2nd Chamber Concert of the Bavarian State Orchestra: (2. Kammerkonzert des Bayerischen Staatsorchesters): LazART Quartett (Adrian Lazar, Isolde Lehrmann (violins), Johannes Zahlten (viola), Dietrich von Kaltenborn (cello)), Allerheiligne Hofkirche (Court Church of All Saints) , Munich  30.11.2008 (JFL) 


There is something very satisfying about a civilized little concert of chamber music on a Sunday morning, and particularly so, when it takes place in a venue with the kind of austere dignity such as the Allerheiligen Hofkirche.
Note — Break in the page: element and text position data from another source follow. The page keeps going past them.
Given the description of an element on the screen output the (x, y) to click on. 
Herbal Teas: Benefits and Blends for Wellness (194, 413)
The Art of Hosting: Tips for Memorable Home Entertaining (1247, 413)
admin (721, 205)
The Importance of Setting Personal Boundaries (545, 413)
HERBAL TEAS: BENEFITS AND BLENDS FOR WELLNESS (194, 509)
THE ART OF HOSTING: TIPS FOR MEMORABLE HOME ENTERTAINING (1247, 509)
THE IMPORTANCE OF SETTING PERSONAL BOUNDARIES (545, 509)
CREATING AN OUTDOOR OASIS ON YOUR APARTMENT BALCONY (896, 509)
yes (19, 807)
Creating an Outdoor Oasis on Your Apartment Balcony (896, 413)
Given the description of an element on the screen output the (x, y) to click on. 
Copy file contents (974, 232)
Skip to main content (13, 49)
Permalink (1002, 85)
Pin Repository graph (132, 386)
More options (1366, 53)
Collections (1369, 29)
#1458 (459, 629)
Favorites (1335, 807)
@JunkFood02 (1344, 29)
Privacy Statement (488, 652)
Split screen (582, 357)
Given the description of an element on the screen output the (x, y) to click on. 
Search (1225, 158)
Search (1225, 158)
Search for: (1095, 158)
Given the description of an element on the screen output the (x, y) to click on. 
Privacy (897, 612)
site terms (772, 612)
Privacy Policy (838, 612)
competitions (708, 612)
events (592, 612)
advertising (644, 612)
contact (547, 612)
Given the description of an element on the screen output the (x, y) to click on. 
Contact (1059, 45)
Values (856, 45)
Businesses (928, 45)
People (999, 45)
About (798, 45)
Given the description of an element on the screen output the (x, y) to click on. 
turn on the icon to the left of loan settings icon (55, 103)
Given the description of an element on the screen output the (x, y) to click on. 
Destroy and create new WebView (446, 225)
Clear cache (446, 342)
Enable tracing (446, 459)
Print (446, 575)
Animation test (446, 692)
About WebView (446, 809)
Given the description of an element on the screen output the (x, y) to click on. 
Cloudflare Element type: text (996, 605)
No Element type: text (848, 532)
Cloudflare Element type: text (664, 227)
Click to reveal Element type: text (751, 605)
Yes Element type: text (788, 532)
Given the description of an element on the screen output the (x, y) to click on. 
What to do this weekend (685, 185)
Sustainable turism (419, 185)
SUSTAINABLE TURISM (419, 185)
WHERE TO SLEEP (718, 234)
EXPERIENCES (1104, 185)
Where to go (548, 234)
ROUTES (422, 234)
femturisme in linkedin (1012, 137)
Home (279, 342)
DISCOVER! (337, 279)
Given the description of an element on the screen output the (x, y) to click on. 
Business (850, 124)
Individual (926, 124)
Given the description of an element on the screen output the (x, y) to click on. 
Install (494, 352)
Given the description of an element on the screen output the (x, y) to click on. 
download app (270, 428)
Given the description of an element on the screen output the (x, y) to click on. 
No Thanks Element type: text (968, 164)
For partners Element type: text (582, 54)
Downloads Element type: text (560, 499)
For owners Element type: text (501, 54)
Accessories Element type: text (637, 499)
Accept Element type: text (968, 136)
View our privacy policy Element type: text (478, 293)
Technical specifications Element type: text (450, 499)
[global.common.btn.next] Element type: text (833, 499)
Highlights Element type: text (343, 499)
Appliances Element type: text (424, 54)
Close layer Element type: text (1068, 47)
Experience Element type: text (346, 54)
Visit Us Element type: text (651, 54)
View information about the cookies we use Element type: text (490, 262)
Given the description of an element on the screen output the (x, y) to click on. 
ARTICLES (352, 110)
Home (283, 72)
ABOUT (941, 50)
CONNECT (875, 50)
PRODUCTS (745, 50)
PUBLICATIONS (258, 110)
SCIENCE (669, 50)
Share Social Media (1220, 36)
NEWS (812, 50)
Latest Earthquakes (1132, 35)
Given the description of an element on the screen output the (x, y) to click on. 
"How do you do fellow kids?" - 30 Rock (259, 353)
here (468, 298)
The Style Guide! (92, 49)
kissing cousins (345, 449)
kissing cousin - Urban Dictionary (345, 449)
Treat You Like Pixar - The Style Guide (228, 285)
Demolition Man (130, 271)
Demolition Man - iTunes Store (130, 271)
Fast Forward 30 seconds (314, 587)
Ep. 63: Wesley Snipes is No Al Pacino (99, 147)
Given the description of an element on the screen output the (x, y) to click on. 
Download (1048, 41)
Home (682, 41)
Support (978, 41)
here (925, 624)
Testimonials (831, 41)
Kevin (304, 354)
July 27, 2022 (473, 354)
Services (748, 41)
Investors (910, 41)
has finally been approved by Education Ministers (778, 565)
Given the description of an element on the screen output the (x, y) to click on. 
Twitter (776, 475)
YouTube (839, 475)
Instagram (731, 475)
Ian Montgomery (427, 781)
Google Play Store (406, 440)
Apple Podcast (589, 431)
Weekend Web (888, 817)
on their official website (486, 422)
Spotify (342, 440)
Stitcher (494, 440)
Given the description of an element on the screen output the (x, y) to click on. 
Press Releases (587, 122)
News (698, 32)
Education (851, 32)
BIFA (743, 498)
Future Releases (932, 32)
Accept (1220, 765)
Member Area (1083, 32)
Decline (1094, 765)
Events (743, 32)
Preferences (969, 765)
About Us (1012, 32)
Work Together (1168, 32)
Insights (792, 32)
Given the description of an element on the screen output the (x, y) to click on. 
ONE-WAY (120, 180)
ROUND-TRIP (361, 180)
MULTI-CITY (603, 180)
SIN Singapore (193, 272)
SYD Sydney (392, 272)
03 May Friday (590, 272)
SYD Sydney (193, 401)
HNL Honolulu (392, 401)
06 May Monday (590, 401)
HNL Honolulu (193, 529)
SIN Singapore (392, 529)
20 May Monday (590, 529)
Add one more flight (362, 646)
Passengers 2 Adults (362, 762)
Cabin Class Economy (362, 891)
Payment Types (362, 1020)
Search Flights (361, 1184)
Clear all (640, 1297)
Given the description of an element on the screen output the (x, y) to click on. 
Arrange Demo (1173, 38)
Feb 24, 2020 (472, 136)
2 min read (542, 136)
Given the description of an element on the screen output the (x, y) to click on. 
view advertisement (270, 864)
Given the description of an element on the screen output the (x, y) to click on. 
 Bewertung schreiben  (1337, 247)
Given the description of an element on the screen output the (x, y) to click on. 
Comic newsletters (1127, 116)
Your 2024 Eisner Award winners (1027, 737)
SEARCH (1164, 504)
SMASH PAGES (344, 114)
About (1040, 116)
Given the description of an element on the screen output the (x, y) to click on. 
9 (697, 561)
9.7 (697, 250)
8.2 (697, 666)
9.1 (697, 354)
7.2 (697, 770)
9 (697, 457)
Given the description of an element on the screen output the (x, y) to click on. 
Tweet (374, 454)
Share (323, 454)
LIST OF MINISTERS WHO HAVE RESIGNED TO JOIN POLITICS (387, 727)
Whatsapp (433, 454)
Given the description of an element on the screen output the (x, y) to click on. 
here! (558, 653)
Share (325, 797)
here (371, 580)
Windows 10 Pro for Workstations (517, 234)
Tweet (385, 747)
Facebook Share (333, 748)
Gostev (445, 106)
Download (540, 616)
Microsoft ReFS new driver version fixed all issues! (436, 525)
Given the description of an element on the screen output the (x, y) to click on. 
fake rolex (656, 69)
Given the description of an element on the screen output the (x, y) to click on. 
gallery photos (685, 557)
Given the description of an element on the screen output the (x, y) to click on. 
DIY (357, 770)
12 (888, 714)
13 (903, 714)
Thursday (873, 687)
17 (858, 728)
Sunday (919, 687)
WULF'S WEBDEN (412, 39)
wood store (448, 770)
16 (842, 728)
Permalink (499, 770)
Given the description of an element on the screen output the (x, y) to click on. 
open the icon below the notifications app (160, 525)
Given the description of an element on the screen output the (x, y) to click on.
Built by Leo von Klenze, destroyed by war, and re-built between 1986 and 2003, it now features raw bricks in the interior, instead of the lavish, pseudo Byzantine ornamentations and frescos.

The Bavarian State Orchestra presents its six annual chamber music programmes in this venue, which, apart from the impressive ambiance, also offers a fine acoustic. And what better way to let the Thanksgiving weekend peter out than with a program of Five Bach Fugues arranged for String Quartet, Mendelssohn, Janáček, and Beethoven? Right?

Except I never learn my lesson, going to these concerts where players from the Bavarian State Orchestra (a fine band, capable, on a good day, of easily outplaying the Vienna State Opera Orchestra) pretend to be chamber musicians. None of these performances were satisfying, simply because these players aren't chamber musicians, and they are either unwilling, or unable, to perform to even the most basic standard required of professional chamber musicians. Their concerts fall generally between dissatisfying and embarrassing.

In late October, the “Chamber Concert Modernity Meets the Classics” featured
Schnittke's Third Quartet (a marvelous piece and the reason I went) coupled – logically – with Beethoven's op.130 Quartet. Except: it’s logical only if the Beethoven is performed with Die Grosse Fuge as the finale, because that's Schnittke's point of reference. Alas, the programme indicated that op.133 was to be played neither in place of the patched, 'official', finale, or separately. At intermission my colleague and I were wondering out loud about this curious omission. Die Grosse Fuge as an encore seemed a little ambitious... but how to otherwise explain its absence? The performance of the Beethoven did the answering. During the most excruciating passages of op.130 we looked at each other knowingly: that's why they didn't play it... violins Michael Arlt and Rita Rózsa (she by far the least offensive), violist Elena Schindel and cellist Dietrich von Kaltenborn must have realized they'd never be able to pull it off and stuck, instead, to the (consequently under-rehearsed and sloppily played) regular finale. The impression was nothing short of pathetic.

With the 2nd Chamber Concert, the group appearing has formed a string quartet official enough to deserve a name: "LazArt Quartett". Alas, matters weren't much better. Often I don’t write about bad concerts because it isn’t worth my time – but sometimes they are such an insult to the listener that it is my duty to speak up. So last Sunday: wretched, pitiful orchestra-fiddling and note-playing, wrong notes, horrible intonation, and unlovely sounds from all instruments (a particularly paltry cello) made Bach (in Mozart’s arrangements) a pain and Mendelssohn's E-flat Quartet. op.12. a chore for the ears. In a time where there is a glut of excellent, often very young, chamber groups, and especially string quartets, such a performance is simply undignified – and if the players (Adrian Lazar and Dietrich von Kaltenborn worst among them) don’t actually lack the talent to do better, then at least they gave no heed to rehearsing these two works. Performances like these are, in essence, nothing but gross disrespect of the audience on the part of the musicians.

I don't often leave at intermission (
and only once before intermission), but these instrumentalists, whose level of playing I might have just accepted at a musical soirée at a friends' house, not a concert that sells tickets, were not going to ruin my, and my company's, Sunday.